Hash oil is a viscous and resinous cannabinoid extract also known as shatter, honey oil, sativa BHO (butane hash oil) and crumble. It is very high in THC and the most potent of all cannabis extracts. It’s comprised of highly psychedelic essential oils and other intoxicating compounds.
The most common method of production is a form of solvent extraction using butane. Butane is a highly volatile solvent with a boiling point of −1 °C. Cannabis matter is placed in a tube and butane is passed through it. In the best case scenario, the butane passes through the tube and the psychoactive crystals and resins are dissolved into the butane which is carried into a glass container. Most of the butane boils off in the process, but a small amount of butane is left in the resin and must be purged. Butane is very toxic when smoked. The quality of the purge will affect the hash oil characteristics, making it crumbly or waxy. It is imperative that the solvent used is extremely pure, as any additives could make the hash oil toxic.
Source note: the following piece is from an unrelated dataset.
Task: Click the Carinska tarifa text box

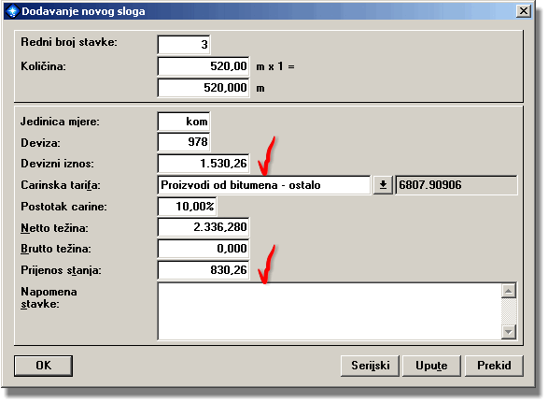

So, as we said, the best case scenario is potent psychedelic hash oil from high grade marijuana. The worst case scenario is that you blow up your house. Remember, we are talking about amateurs doing chemistry experiments in their basements with a little weed and some highly volatile materials. As the butane fuel is pumped through the marijuana containing tube, butane vapors can fill the room. Those butane vapors can easily ignite, engulfing entire homes in rolling balls of flame, injuring many. Home hash oil extraction has illegal in California and other states might soon follow suit. Most explosion incidents have taken place in states where marijuana is legal, calling on lawmakers to address hash oil extraction specifically.
Even though it is dangerous, making home hash oil production illegal is in violation of certain legalization laws. A constitutional amendment made in 2012 which makes cannabis legal to grow and process actually protects Colorado residents rights to make butane hash oil. As more and more people are sent to the hospital, lawmakers are looking for creative solutions to the problem. It should be noted that there are safer ways to produce hash oil, and some Colorado residents are insisting on their right to safe production.
The year 2013 saw 12 butane explosions in Colorado, and in 2014 the number of explosions increased to 32. In short, something must be done to ensure that hash oil is being produced in the safest way possible.